Giovanni s’affaire, en parle autour de lui, entraîne les habitants de Greccio. Une mangeoire avec de la paille est installée dans une grotte. Un âne et un bœuf sont menés sur place. Pourquoi François tient-il à faire venir ces animaux qu’aucun des quatre évangiles ne mentionne ? Si la réponse n’est pas dans le Nouveau Testament, est-elle dans l’Ancien ? « Le bœuf connaît son propriétaire, et l’âne, la crèche de son maître », proclame Isaïe. De même, un évangile apocryphe, le Pseudo-Matthieu, évoque leur présence peu après la naissance du Christ. Quoi qu’il en soit, l’important est ailleurs : il s’agit de signifier que Jésus est le sauveur de la Création tout entière, celui qui vient la réconcilier avec le dessein de son Créateur.
Enfin, le jour de Noël ! Attirés par l’intuition de François, s’éclairant de torches pour illuminer la nuit de décembre, les habitants de Greccio se rendent près de la mangeoire. Les bergers, les frères des couvents alentours, les boulangers, les paysans… tout le monde est là, dans la simplicité de sa vie. Ne fête-t-on pas la naissance de l’Emmanuel, le « Dieu parmi nous » ? L’allégresse est partagée de tous. 

L’enfant de Bethléem
Plein de joie, voyant enfin de ses propres yeux le dépouillement extrême avec lequel Dieu a choisi de se faire homme, François revêt la dalmatique de diacre. À quelques pas, Giovanni regarde avec émotion la joie de son ami. Puis il l’écoute proclamer l’Évangile. « Voici que je vous annonce une bonne nouvelle, qui sera une grande joie pour tout le peuple : Aujourd’hui, dans la ville de David, vous est né un Sauveur qui est le Christ, le Seigneur. Et voici le signe qui vous est donné : vous trouverez un nouveau-né emmailloté et couché dans une mangeoire. » Dans cette nuit de Noël avec sa mangeoire éclairée par les astres et les torches, entre son froid mordant, le bruit et l’odeur de l’âne et du bœuf, Greccio est la nouvelle ville de David, Greccio est la nouvelle Bethléem. 

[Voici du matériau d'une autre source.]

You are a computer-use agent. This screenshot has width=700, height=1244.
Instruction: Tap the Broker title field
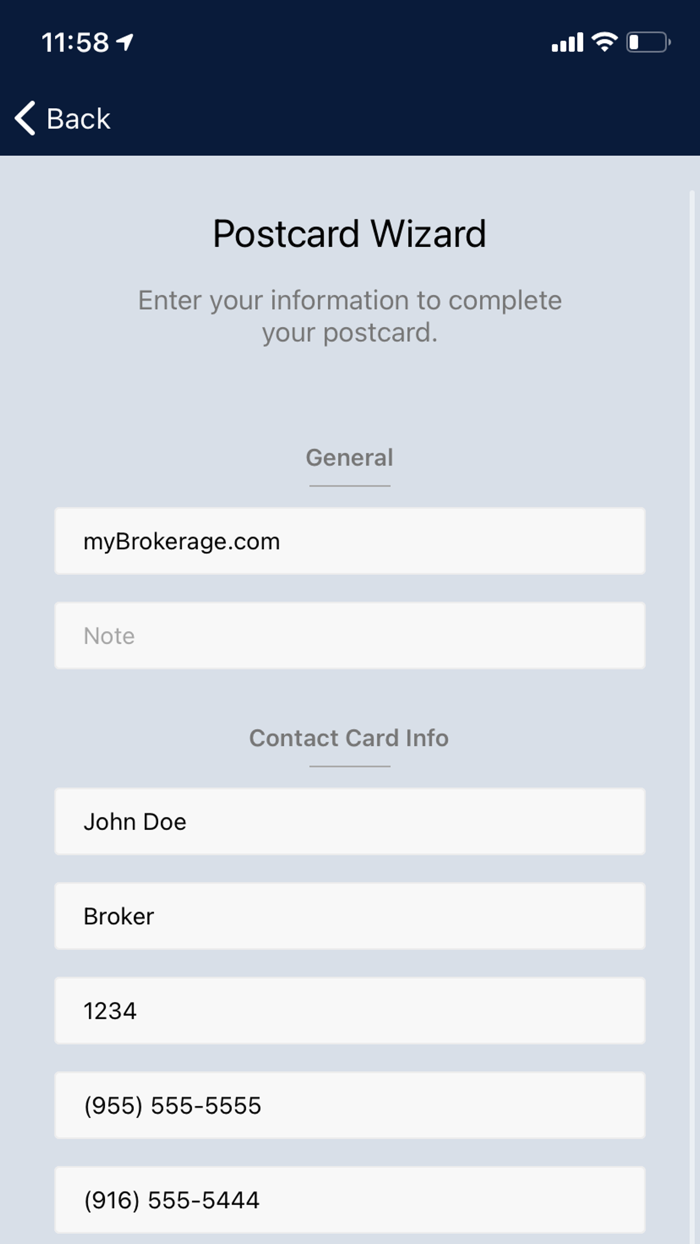350,916

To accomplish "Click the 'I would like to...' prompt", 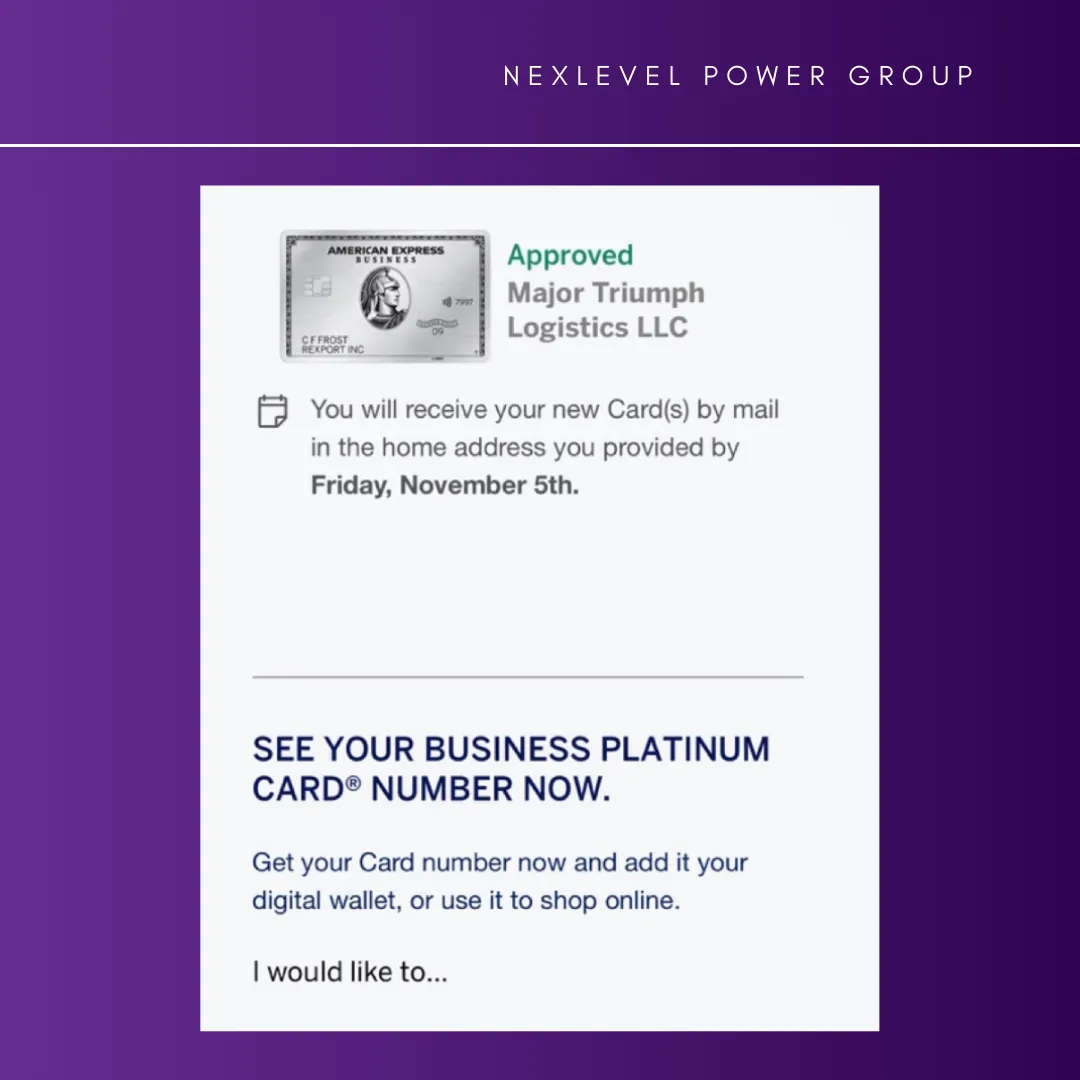I will (349, 972).
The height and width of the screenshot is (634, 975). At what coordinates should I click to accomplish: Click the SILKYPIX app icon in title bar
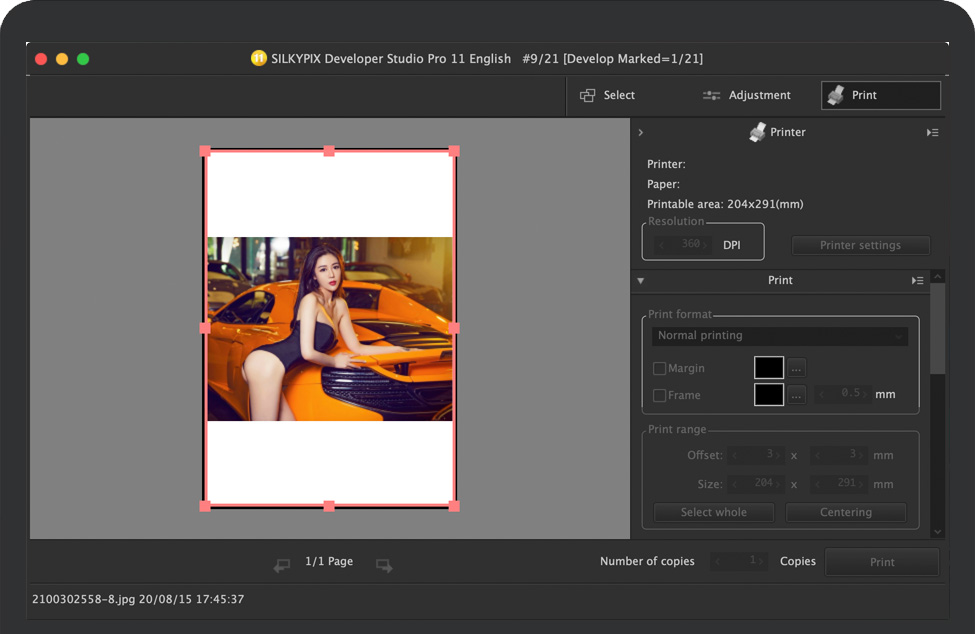[x=259, y=59]
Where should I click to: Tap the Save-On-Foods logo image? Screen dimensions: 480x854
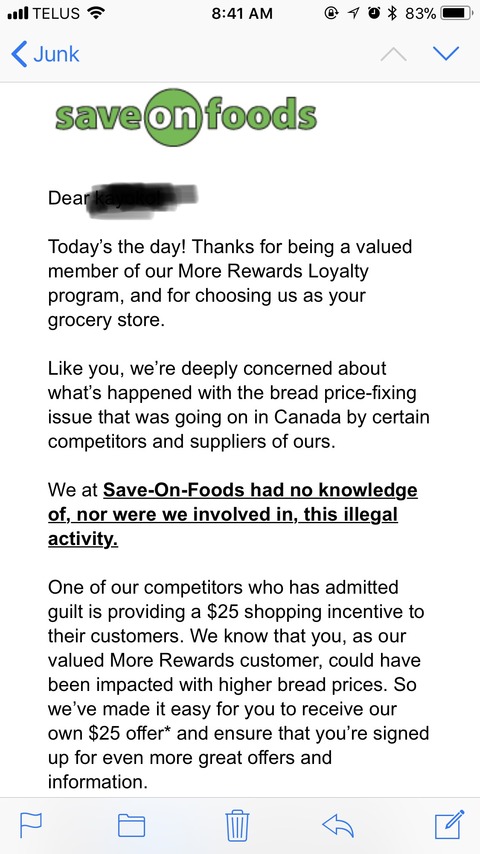coord(185,117)
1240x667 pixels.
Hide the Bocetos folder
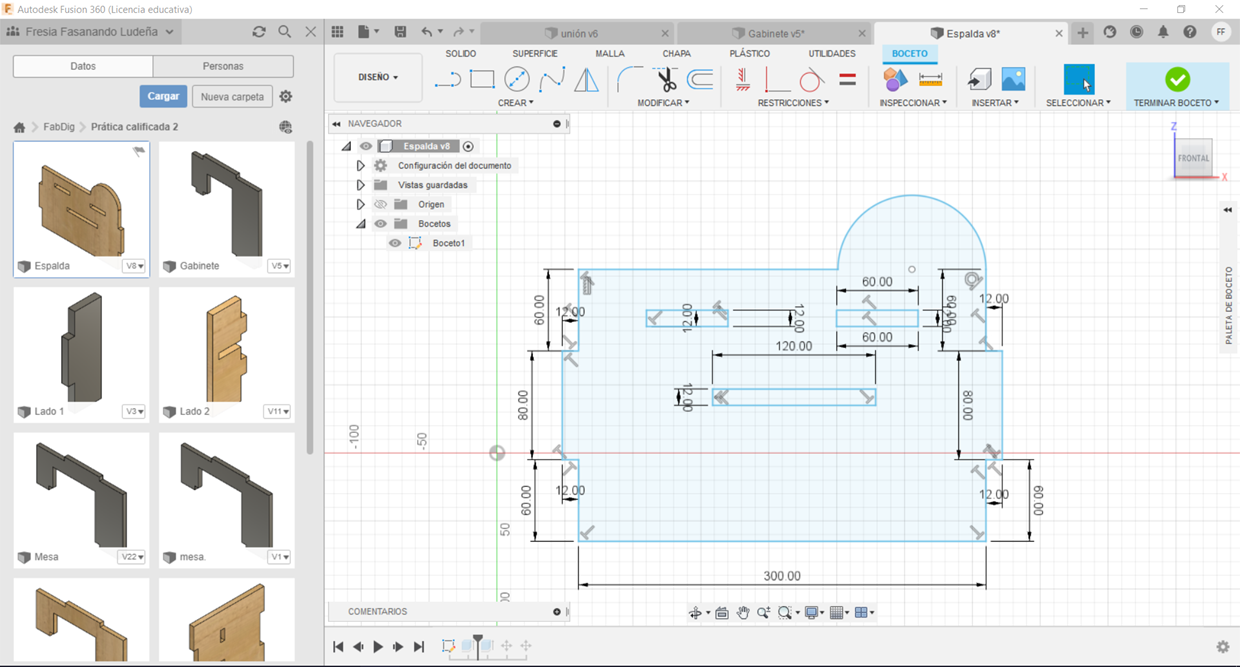pos(380,224)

La Parole de Dieu proclamée, François la commente et fait brûler le cœur de tous en évoquant celui qu’il appelle « l’enfant de Bethléem ». Pendant qu’il parle, un homme connu pour ses qualités tourne les yeux vers la mangeoire. Là, immobile, il reçoit la vision d’un nouveau-né. Dieu parmi nous. En son cœur, comme en celui des villageois autour de lui, est ravivé le désir d’imiter l’humilité de Dieu. Quant à Giovanni, il est plein d’admiration pour son ami dont l’intuition permet de faire grandir la foi des uns et des autres.

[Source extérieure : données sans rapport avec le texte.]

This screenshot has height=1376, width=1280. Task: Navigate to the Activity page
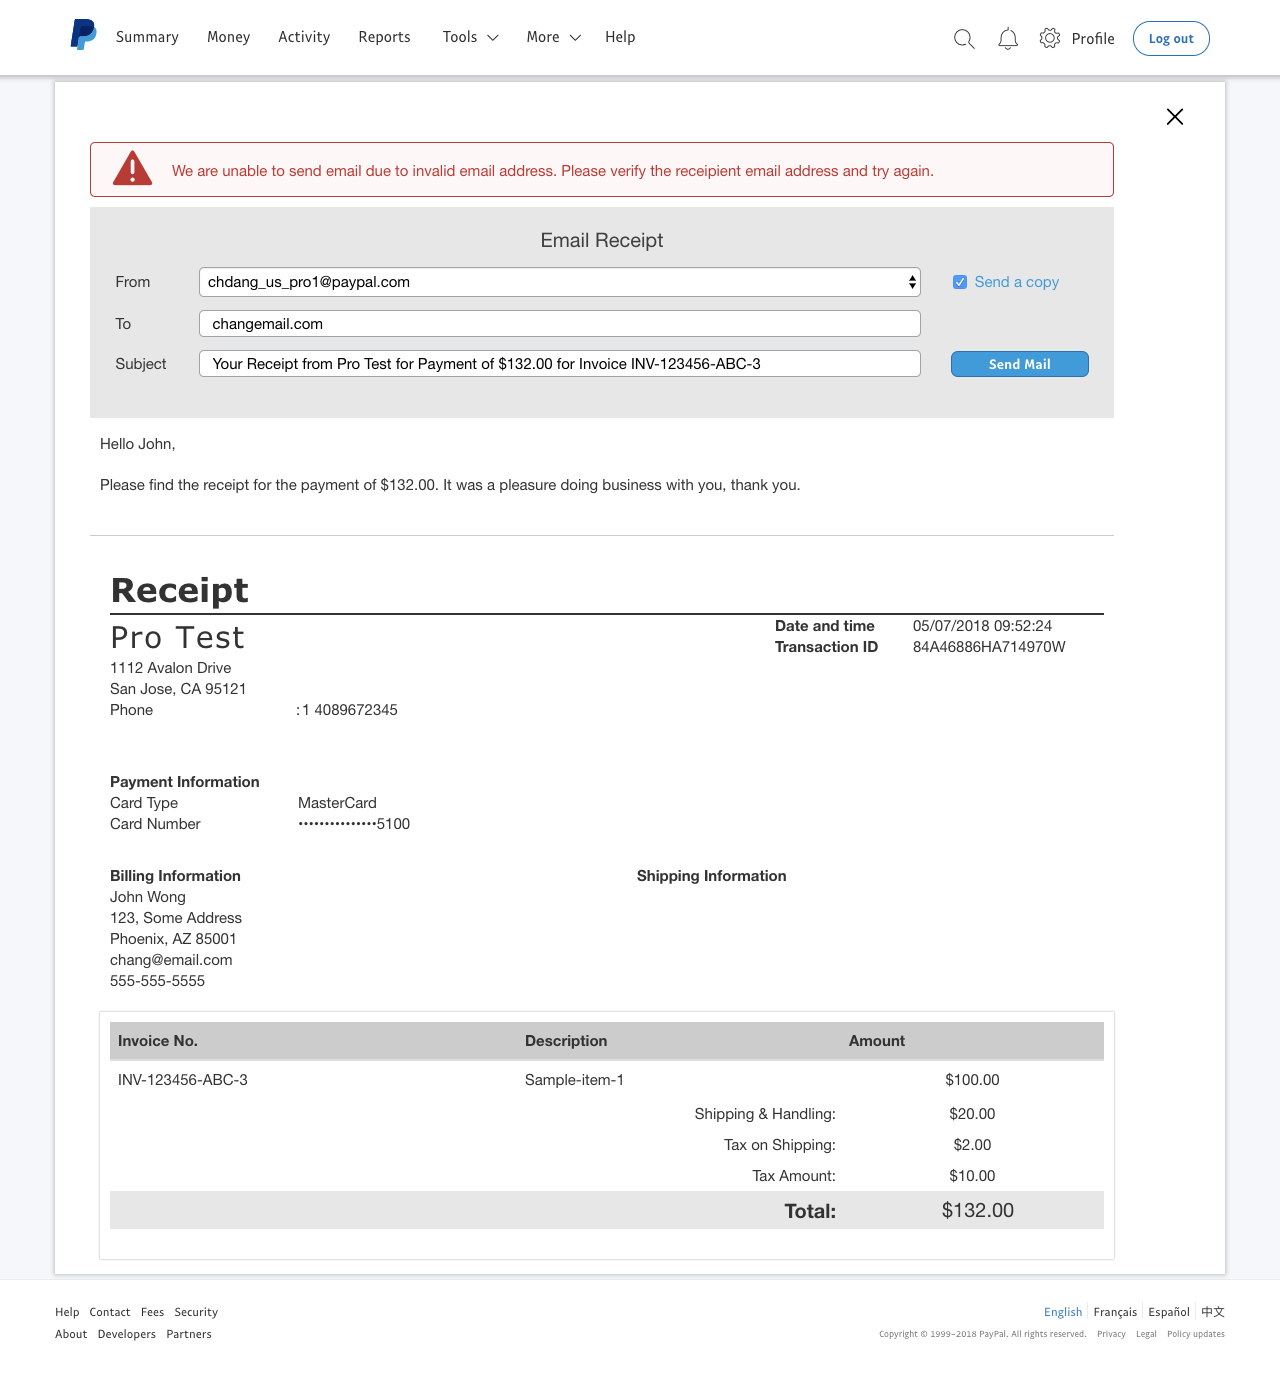click(304, 37)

Bien vite, l’idée de François est connue dans les villages alentours. Rapidement, les campagnes italiennes s’en inspirent et, à leur tour, créent leurs propres crèches vivantes. Mais au-delà du jour de Noël, comment donner à voir la simplicité et l’humilité de la naissance de l’enfant-Dieu ? Bien vite, la réponse est trouvée. Il s’agira de maquettes avec des petites figurines. Joseph, Marie, les Rois mages sont là bien sûr. Mais comme à Greccio, bien vite d’autres personnages viennent les rejoindre. Le berger avec ses animaux, le meunier, le pêcheur… Ce sont les fameux santons. 

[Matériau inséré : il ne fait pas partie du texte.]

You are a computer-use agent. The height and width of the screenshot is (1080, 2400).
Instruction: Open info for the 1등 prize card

« De ses yeux de chair », François a vu l’histoire de la naissance de Jésus. Bientôt, sa chair partagera la Passion du Christ. Deux ans après cette première crèche vivante à Greccio, François recevra les stigmates, ces marques des plaies subies par Jésus sur la Croix. En regardant l’abaissement de Dieu, François a rejoint son humilité pour comprendre son incarnation.